**What you need to do**:
The answer should be an exact repeat of the stretch of material below from the line containing "Click the Asset field search icon" through the line containing "Toggle the 列显隐持久化 checkbox".

**Given entries**:
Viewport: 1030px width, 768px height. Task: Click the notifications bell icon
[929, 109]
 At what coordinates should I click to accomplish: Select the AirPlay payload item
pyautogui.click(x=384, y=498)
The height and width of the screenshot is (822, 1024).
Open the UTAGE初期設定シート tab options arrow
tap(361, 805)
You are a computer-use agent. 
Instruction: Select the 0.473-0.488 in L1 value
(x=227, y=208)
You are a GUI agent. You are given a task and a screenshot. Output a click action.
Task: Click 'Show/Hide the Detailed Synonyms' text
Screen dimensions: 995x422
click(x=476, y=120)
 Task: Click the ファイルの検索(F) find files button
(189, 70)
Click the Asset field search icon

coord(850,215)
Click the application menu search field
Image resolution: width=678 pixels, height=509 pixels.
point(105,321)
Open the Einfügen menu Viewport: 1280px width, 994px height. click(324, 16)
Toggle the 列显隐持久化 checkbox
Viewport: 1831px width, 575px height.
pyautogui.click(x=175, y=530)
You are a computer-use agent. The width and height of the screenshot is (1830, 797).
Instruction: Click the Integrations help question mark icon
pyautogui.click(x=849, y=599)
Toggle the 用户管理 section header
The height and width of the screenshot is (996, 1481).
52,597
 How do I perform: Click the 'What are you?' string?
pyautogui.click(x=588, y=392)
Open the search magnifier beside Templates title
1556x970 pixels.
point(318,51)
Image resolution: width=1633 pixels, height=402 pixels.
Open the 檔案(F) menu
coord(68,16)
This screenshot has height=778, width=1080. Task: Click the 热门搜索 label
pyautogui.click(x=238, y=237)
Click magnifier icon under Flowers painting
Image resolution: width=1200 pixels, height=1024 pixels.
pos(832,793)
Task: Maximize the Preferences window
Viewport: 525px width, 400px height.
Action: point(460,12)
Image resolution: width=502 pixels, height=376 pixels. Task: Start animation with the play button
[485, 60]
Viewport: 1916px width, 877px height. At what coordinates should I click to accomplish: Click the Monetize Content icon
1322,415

**Response below**:
Click the Asset field search icon

coord(850,215)
Click the application menu search field
Image resolution: width=678 pixels, height=509 pixels.
point(105,321)
Open the Einfügen menu Viewport: 1280px width, 994px height. click(324, 16)
Toggle the 列显隐持久化 checkbox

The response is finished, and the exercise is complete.